(Excerpt)
The Big Bang & The Expanding Universe
The Hubble Law, also called the Hubble equation describes the relation of the velocity and the distance from the observer of each of many galaxies observed over a wide range by Edwin Hubble, Vesto Slipher, Milton Humason and their associates and successors, and it is the velocity =H x distances or, if v=velocity and s=distances, namely v=Hs in which H is the Hubble Constant is a constant of proportionality.

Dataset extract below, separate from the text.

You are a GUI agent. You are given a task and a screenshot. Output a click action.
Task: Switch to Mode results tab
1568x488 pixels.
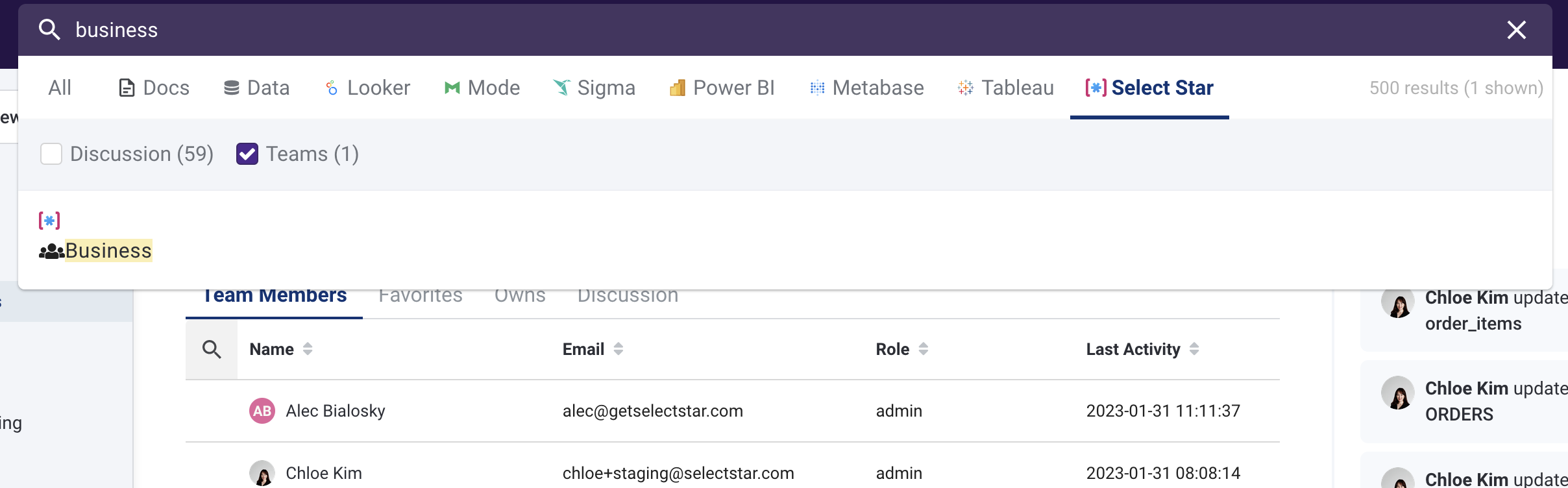pos(482,88)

For each galaxy, the velocity v is calculated from red shift, spectographic observations and from the Doppler effect. The distances from the observer was determined from the absolute brightness, from the period called Cepheid variables, the Cepheid variable stars were the key instrument in Edwin Hubble’s 1923 conclusion that M31 (Andromeda) was an external galaxy as opposed to a smaller nebula within the Milky Way, from the apparent brightness measurements, and from the Inverse Square Law relating those measurements to distances.
As can be seen from this equation, H has the dimension of time with the H- (with the minus superscript) and is based on many observations of many galaxes over a wide range of distances and corresponding velocities.
The value of H- is determined as being between the limits of 15 kilometers per second per million light years, and 30 kilometers per second per million light years, or the equivalent limits of 50 kilometers per second per megaparsec and 10 kilometers per megaparsec.